EXCERPT PROVIDED
◆ ◆ ◆
ECAs take a transition at discrete time instances. During every unit interval, an ECA stays at its current state and counts the number of events that arrive from the event stream associated with it. At the end of the current unit interval, it increases all its count variables by the number of events that have arrived in this interval. It then checks the guards associated with the out-going transitions from the current state. If one or more of the guards evaluates to true, the ECA will take -instantaneously and nondeterministically-one of the enabled transitions to the next state. If no transition is enabled then, it will stay put in the current state. During this move, it may reset some of its count variables (as specified in the transition) to zero. The purpose of the resets is to adjust the time interval over which the count variable keeps the information. Hence, at any instant, the current value of the count variable x denotes the number of events that have arrived since x was last reset. For modeling convenience, a count variable may also be reset to a non-zero value determined by a linear expression over the count variables. Figure 4 shows an ECA that models an event stream that has at most 7 events arriving in every unit time interval when in mode S 0 , at least 1 event and at most 6 events arrive per unit interval when in mode S 1 and exactly 5 events per unit interval arrive when in mode S 2 . The behavior of an ECA that describes a resource is similar, except that the ECA counts the number of resource units (e.g. processor/bus cycles) available instead of the events seen on a stream. A run of the automaton will consist of a sequence of the form s 0 n 1 s 1 n 2 . . . n k s k where s o is an initial state and n i is the number of events that have arrived during the interval [i − 1, i). If s k is an accepting state, then we say Figure 4 . An example ECA. that the ECA "accepts" the event stream n 1 n 2 . . . n k . It is in this sense, that an ECA defines a family of event streams. More details about the syntax and semantics of ECAs may be found in [6] .
◆ ◆ ◆
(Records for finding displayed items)
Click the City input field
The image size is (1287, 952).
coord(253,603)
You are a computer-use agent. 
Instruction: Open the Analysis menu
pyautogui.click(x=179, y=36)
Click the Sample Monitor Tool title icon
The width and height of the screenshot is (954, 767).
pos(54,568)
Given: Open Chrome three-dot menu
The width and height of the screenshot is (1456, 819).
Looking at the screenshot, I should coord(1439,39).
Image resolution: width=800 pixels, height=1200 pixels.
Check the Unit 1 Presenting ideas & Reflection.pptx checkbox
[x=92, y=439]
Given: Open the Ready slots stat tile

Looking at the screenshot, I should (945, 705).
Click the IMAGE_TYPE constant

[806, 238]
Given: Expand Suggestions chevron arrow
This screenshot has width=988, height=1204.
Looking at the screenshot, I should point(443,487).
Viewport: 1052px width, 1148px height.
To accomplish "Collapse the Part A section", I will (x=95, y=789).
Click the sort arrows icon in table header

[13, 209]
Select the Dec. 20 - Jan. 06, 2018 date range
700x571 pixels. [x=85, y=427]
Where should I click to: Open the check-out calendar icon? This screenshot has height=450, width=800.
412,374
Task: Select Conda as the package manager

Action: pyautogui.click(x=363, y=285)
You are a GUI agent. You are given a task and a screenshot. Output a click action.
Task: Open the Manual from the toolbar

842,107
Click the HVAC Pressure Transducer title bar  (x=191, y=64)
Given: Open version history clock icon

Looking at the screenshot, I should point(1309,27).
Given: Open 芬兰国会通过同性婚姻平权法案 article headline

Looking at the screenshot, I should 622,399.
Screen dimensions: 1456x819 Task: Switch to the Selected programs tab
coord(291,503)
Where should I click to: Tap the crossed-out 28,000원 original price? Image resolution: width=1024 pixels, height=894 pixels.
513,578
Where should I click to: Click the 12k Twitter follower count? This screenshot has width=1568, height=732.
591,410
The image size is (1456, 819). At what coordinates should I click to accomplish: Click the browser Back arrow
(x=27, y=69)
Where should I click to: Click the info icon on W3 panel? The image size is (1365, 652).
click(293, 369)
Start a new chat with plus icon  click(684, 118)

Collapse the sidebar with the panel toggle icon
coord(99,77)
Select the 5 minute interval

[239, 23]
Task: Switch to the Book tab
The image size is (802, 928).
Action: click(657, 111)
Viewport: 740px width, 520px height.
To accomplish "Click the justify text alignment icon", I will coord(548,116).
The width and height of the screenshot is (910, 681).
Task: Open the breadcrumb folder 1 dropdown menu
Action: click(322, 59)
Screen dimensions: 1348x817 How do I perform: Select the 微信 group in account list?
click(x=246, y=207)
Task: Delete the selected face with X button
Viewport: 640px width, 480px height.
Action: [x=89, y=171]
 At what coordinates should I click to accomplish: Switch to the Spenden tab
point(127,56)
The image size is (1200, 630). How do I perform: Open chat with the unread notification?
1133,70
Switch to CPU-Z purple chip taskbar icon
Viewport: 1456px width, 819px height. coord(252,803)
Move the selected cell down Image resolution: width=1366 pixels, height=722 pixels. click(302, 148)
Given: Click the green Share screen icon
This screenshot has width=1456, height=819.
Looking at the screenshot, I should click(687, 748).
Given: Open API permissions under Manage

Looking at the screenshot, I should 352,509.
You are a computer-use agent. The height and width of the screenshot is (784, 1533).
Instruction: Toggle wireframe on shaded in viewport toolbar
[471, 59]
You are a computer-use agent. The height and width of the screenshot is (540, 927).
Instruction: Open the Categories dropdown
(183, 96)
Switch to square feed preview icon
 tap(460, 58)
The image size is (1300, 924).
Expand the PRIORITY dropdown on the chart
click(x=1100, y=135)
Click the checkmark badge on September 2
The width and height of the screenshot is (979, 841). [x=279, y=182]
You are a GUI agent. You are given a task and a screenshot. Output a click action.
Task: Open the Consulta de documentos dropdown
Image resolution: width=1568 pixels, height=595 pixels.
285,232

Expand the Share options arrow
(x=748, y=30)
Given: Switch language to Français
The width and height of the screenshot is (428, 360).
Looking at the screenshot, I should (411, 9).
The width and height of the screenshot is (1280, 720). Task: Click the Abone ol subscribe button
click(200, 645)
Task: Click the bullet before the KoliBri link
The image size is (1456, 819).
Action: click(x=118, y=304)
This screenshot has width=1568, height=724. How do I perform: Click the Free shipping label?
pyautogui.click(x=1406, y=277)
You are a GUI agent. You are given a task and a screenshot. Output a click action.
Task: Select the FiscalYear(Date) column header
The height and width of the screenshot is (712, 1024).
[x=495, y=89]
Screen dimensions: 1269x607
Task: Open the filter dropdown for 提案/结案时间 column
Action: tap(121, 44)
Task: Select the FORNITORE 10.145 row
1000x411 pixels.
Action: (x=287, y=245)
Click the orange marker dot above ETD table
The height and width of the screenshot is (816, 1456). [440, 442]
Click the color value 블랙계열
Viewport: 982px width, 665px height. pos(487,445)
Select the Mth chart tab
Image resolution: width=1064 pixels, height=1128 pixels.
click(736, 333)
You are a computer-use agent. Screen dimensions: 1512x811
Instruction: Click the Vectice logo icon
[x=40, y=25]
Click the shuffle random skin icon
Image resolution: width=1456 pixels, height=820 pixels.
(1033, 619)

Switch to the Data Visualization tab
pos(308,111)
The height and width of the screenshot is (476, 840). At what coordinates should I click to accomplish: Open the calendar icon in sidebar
◆ ◆ ◆
TASKS TO CARRY OUT
a – Answer these questions using the passage on event count automata:
(i) At what point does an ECA increase its count variables?
(ii) How many events arrive per unit interval in mode S 2 of the Figure 4 example?
(iii) What does an ECA that describes a resource count in place of events?
b – Go on with the passage on event count automata, beginning after its final sentence.
The data stand apart from the passage on event count automata and are separate material.

EXERCISE ANSWERS
a –
(i) At the end of the current unit interval, when it adds the number of events that arrived in that interval.
(ii) Exactly 5 events.
(iii) The number of resource units available, such as processor or bus cycles.

b –
For system-level modeling, an ECA is augmented with a set of input and output buffers, and an update function using which items are removed from the input buffers and added to the output buffers during the execution of a transition. Various scheduling policies can be described using such update functions. The performance model consists of a network of ECAs (augmented with update functions) communicating with each other via shared buffers. Figure 5 depicts the ECA model of a system consisting of two input streams processed by a processor using some scheduling policy. The arrival patterns of the two streams are specified by the ECA 1 and ECA 2 while the semantics of P, the processing element, is captured by ECA P . Such ECA networks can be analyzed by converting them into Petri nets or might serve as input programs for any of the verification tools that perform efficient state space explorations to do model checking.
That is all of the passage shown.